A simple tourniquet can be made from a stick and a rope, but the use of makeshift tourniquets has been reduced over time due to their ineffectiveness compared to a commercial and professional tourniquet. This may stem the flow of blood, but side effects such as soft tissue damage and nerve damage may occur.

Types 
There are three types of tourniquets: surgical tourniquets, emergency tourniquets, and rehabilitation tourniquets.

Surgical tourniquets 

Silicone ring tourniquets, or elastic ring tourniquets, are self-contained mechanical devices that do not require any electricity, wires or tubes. The tourniquet comes in a variety of sizes. To determine the correct product size, the patient's limb circumference at the desired occlusion location should be measured, as well as their blood pressure to determine the best model. Once the correct model is selected, typically two sterile medical personnel will be needed to apply the device. Unlike with the pneumatic tourniquet, the silicone ring tourniquet should be applied after the drapes have been placed on the patient. This is due to the device being completely sterile. The majority of the devices require a two-man operation (with the exception of the extra large model):

 One person is responsible for holding the patient's limb, the other will place the device on the limb (with the extra-large there are two people needed).
 Application:
 Place the elastic ring tourniquet on the hand/foot. Take care to ensure that all the fingers/toes are enclosed within the device.
 The handles of the tourniquet should be positioned medial-lateral on the upper extremity or posterior-anterior on the lower extremity.
 The person applying the device should start rolling the device while the individual responsible for the limb should hold the limb straight and maintain axial traction.
 Once the desired occlusion location is reached, the straps can be cut off or tied just below the ring.
 A window can be cut or the section of stockinet can be completely removed.
 Once the surgery is completed the device is cut off with a supplied cutting card.
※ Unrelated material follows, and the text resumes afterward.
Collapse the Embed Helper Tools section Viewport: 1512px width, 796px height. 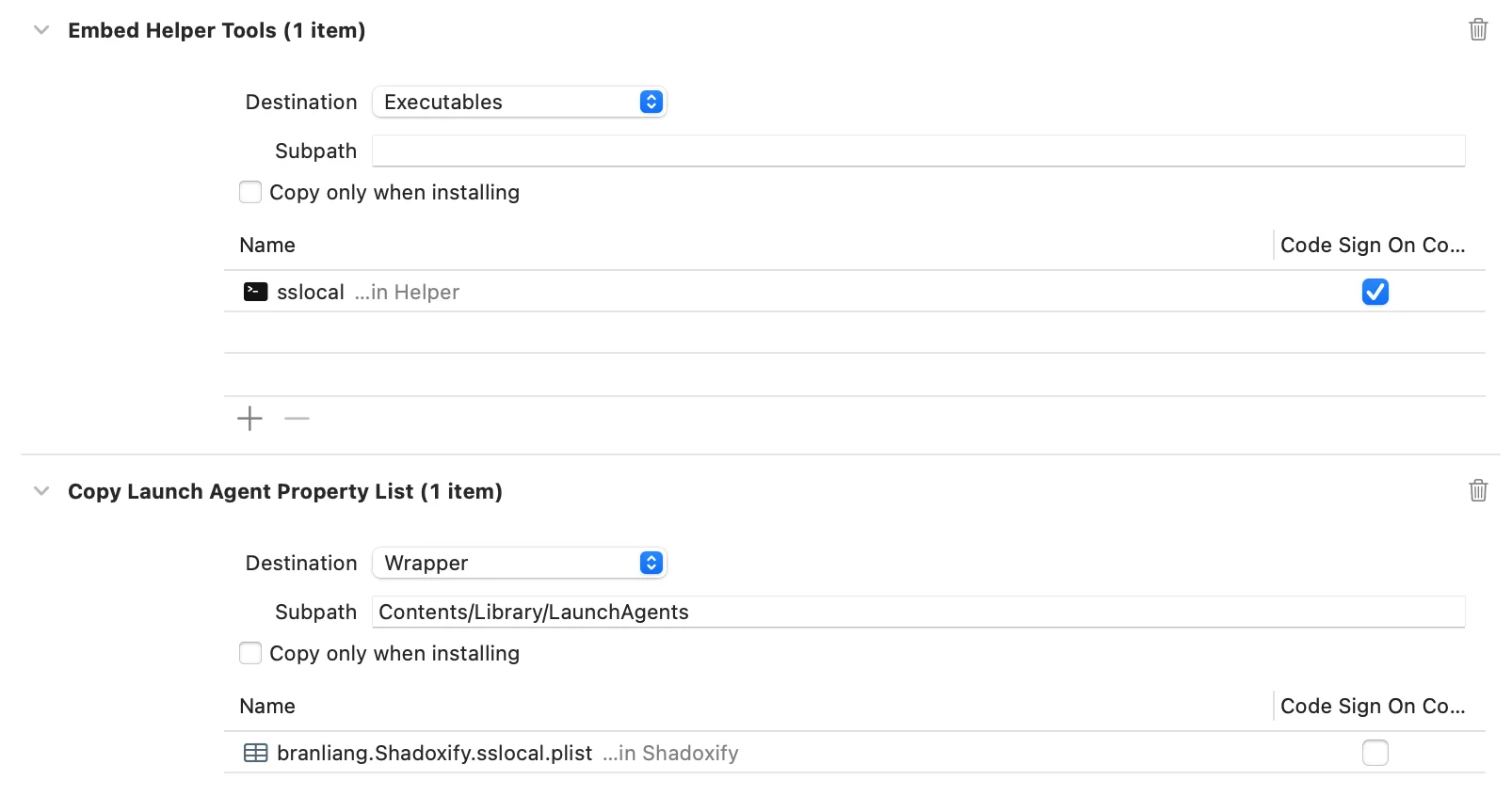tap(40, 29)
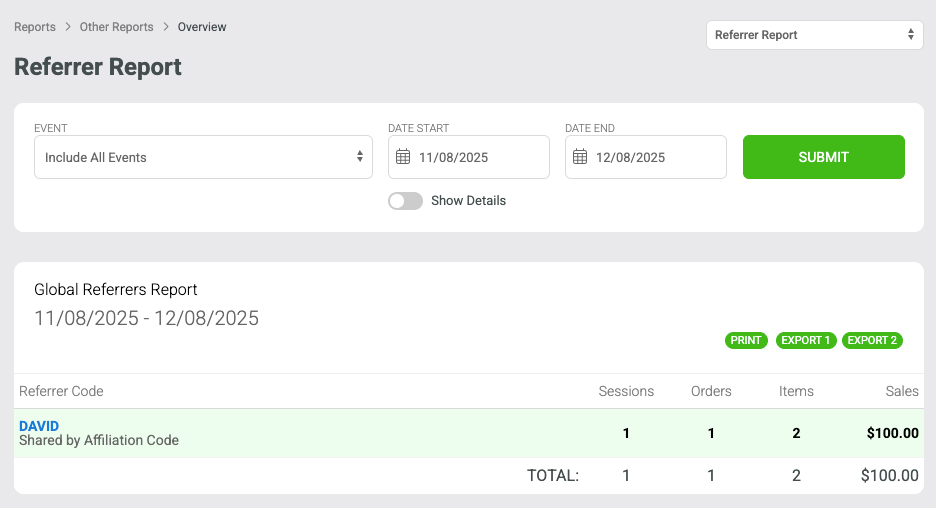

The elastic ring tourniquet follows similar recommendations noted for pneumatic tourniquet use:
 It should not be used on a patient's limb for more than 120 minutes.
 The tourniquet should not be placed on the ulnar/peroneal nerve.
 The silicone ring device cannot be used on patients with blood problems such as DVT, edema, etc.
 A patient suffering from skin lesions or a malignancy should use this type of tourniquet.

In knee replacement 
The current body of evidence suggests if a tourniquet is used in knee replacement surgery, it probably increases the risk of severe side effects and postoperative pain. The evidence did not show any clear benefit on patient function, treatment success, or quality of life.

Emergency tourniquets

Silicone ring auto-transfusion tourniquet 

The silicone ring auto-transfusion tourniquet (SRT/ATT/EED), or surgical auto-transfusion tourniquet (HemaClear), is a simple to use, self-contained, mechanical tourniquet that consists of a silicone ring, stockinet, and pull straps that results in the limb being exsanguinated and occluded within seconds of application. The tourniquet can be used for limb procedures in the operating room, or in emergency medicine as a means to stabilize a patient until further treatment can be applied.

Combat application tourniquet 

The combat application tourniquet (CAT) was developed by Ted Westmoreland. It is used by the U.S. and coalition militaries to provide soldiers a small and effective tourniquet in field combat situations. It is also used in the UK by NHS ambulance services, along with some UK fire and rescue services. The unit utilizes a windlass with a locking mechanism and can be self-applied. The CAT has been adopted by military and emergency personnel around the world.

History 

During Alexander the Great’s military campaigns in the fourth century BC, tourniquets were used to stanch the bleeding of wounded soldiers. Romans used them to control bleeding, especially during amputations. These tourniquets were narrow straps made of bronze, using only leather for comfort.

In 1718, French surgeon Jean Louis Petit developed a screw device for occluding blood flow in surgical sites. Before this invention, the tourniquet was a simple garrot, tightened by twisting a rod (thus its name tourniquet, from tourner = to turn).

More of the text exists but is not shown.